The evidence-based findings from our study discussing HRI attributable to climate change, play a key role in public health education and preparedness that are relevant to extreme temperature exposure. Translating our results into public health action by developing community scale risk mitigation plans could substantially minimize the HRI risk. Additionally, population vulnerabilities such as age, gender, comorbidities, household type, income, nature of the employment and daily activity, are known to interact or mediate with temperature exposure in exacerbating HRI risk (Ebi, Vanos, et al., 2021). Along with population vulnerabilities, community build characteristics could mediate the HRI risk associated with climate change. Certain phenomenon such as the urban health island and heat dome effect, were identified to be driving factors associated with extreme heat exposure disparities by geography (Henderson et al., 2022; Tuholske et al., 2021). These phenomena are typically driven by neighborhood characteristics such as land use and land cover. Further studies discussing human health risks attributable to the current and future climate change, by considering population vulnerabilities and neighborhood characteristics could address these gaps in the research.
In this study, the future projections of HRI were estimated using static population (2010 decennial census). The objective of this study is to estimate the percent change in HRI over time, rather than presenting an absolute count of future HRI ED visits. Few studies adjusted for future population growth (Lay et al., 2018; Martinez et al., 2016) to describe the results based on absolute counts to estimate the cost associated with hospitalizations and ED visits. Due to data limitations, the human health burden associated with future climate change in this study was discussed using the percent change in the rate of HRI. We did not calculate the excess number of morbidities associated with future climate change, which is essential for the cost estimation. Additionally, changes in population characteristics across North Carolina physiographic divisions could influence our study results.
5 Conclusions
This work adds strong evidence quantifying the human health risk associated with current and future climate change in the Southeastern United States.

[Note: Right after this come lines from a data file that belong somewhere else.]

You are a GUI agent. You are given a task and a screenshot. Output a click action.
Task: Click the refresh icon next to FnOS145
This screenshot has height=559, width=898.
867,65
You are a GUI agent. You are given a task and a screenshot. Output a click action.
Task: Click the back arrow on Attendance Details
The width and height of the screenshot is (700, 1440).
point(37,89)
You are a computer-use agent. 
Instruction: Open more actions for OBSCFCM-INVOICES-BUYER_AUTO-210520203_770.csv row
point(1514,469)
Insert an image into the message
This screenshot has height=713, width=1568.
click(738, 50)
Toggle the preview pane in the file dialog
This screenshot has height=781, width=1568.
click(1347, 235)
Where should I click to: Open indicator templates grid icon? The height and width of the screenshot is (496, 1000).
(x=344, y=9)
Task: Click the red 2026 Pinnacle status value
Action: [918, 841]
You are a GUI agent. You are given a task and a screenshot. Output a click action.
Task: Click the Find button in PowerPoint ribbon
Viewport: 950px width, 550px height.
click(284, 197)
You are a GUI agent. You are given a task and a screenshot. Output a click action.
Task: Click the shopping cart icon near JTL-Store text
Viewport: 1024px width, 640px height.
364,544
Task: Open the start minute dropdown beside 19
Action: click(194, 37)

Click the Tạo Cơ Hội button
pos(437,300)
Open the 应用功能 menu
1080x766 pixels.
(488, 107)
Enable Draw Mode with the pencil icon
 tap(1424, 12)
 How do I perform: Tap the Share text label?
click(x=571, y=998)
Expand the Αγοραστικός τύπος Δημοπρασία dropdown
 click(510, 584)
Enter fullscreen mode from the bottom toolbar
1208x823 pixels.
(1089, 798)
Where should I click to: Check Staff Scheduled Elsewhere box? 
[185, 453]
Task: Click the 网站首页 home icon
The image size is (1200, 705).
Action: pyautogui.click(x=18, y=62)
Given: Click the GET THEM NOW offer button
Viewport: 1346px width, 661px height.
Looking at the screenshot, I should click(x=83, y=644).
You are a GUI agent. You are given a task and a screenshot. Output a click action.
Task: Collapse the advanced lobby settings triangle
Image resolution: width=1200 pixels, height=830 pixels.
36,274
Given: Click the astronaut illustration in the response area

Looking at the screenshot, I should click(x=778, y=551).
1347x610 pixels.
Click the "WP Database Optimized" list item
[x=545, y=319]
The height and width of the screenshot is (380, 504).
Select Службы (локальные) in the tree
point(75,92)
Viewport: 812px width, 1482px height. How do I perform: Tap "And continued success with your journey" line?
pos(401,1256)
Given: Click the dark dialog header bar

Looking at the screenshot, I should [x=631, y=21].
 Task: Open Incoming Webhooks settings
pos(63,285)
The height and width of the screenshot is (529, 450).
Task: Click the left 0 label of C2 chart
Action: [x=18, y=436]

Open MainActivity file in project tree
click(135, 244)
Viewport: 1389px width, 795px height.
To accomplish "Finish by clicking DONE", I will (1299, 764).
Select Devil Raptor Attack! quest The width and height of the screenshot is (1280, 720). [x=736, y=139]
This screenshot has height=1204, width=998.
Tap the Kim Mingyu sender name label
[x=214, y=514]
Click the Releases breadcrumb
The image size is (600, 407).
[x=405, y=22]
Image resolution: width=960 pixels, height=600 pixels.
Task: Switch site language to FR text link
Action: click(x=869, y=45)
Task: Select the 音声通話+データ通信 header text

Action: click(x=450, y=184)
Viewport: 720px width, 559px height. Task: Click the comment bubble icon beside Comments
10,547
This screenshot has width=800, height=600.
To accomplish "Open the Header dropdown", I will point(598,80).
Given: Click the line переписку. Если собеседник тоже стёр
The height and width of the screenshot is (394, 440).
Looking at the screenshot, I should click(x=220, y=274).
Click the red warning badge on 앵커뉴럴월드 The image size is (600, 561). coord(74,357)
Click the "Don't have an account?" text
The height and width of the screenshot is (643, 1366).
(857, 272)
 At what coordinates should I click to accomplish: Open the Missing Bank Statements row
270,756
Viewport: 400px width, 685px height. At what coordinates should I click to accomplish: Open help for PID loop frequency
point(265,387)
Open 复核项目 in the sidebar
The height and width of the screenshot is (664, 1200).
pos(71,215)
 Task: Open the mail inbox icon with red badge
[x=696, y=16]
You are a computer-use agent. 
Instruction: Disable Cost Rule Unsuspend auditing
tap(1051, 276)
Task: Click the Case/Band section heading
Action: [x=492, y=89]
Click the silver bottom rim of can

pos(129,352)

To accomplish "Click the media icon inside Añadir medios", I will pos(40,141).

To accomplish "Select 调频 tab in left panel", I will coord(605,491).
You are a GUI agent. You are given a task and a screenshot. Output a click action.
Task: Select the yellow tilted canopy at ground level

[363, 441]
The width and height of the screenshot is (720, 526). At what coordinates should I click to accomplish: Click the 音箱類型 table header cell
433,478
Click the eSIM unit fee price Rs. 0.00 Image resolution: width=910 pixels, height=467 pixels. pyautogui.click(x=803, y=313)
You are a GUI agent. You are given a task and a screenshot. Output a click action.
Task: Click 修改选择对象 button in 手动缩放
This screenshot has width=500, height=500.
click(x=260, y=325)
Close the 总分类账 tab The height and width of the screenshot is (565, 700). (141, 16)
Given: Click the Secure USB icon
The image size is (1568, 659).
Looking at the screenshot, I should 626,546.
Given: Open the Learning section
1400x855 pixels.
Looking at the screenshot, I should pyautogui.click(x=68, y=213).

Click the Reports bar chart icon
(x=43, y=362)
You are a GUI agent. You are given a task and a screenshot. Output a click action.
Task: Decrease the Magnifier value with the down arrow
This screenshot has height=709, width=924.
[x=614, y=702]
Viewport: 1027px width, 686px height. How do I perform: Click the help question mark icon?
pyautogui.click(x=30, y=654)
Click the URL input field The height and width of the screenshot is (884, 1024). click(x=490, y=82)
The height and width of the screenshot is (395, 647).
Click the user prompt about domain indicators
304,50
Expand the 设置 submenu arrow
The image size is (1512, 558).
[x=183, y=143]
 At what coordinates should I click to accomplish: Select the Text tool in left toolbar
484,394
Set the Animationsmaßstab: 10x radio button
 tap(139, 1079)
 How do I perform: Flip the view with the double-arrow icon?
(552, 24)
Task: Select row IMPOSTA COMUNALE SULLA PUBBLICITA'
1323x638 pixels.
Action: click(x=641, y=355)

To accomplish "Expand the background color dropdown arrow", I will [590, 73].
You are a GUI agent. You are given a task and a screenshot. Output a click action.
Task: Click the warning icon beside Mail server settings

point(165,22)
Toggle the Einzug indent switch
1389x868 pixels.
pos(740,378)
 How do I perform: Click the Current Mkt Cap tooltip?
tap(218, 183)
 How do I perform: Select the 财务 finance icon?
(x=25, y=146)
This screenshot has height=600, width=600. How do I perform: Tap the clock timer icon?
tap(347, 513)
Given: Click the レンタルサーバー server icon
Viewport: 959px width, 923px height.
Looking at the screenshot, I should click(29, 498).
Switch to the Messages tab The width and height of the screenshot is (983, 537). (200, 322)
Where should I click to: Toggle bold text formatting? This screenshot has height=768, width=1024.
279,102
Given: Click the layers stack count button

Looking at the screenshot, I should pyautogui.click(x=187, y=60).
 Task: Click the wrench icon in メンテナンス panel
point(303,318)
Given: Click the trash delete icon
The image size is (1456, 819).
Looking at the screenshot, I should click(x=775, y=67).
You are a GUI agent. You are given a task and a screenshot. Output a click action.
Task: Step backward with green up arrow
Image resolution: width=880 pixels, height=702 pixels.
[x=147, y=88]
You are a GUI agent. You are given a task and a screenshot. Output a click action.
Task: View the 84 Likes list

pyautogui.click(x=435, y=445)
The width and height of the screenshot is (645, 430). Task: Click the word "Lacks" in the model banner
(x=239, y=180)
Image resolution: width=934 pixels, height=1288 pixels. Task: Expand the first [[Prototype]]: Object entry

This study estimated about 15% of the HRI in North Carolina during the study period is associated with anthropogenic climate change. Additionally, a substantial increase in HRI assumed a high emission scenario compared to an intermediate emission scenario. Our findings suggest that anthropogenic climate change has a significant effect on human health. Our results indicate that there is a need for evidence-based public health interventions that are informed by attribution.